Mini MiniCPM-o 2.6: The 8B Parameter Multimodal LLM Beating GPT-4o
In a groundbreaking development, Mini CPM-o has taken the world of multimodal large language models (LLMs) by storm. With its 8-billion parameter architecture, it not only outperforms GPT-4o on several benchmarks but also rivals it in vision, audio, and other multimodal functionalities. Let’s dive into this exciting release, its capabilities, installation process, and use cases.
What Is MiniCPM-o 2.6:?
MiniCPM-o 2.6: is an advanced multimodal LLM that seamlessly handles text, images, videos, and audio as input. It delivers high-quality outputs, including text generation, speech synthesis, and multimodal interactions.
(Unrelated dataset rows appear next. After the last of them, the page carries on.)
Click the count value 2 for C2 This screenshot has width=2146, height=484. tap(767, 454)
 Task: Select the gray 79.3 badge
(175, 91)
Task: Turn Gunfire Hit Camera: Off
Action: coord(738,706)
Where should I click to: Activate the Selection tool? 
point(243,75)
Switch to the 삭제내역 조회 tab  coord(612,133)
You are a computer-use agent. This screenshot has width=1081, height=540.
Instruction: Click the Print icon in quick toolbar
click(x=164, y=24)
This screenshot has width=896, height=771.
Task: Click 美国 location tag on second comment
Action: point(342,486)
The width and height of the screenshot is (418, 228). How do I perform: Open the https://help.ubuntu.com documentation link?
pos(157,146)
Its performance is a testament to cutting-edge innovation, beating prominent models in speed and accuracy while introducing new possibilities in real-time processing.
Key Features of MiniCPM-o
- End-to-End Multimodal Processing: Handles vision, audio, and text input simultaneously with unparalleled precision.
- Bilingual Real-Time Speech Conversion: Supports real-time speech-to-speech conversion with customizable voices.
- Emotion, Speed and Style Control: Enables unique capabilities like emotion modulation, voice cloning, and role-play scenarios.
- Video and Audio Understanding: Efficiently extracts insights from videos and audio files, making it a versatile tool for creative and analytical tasks.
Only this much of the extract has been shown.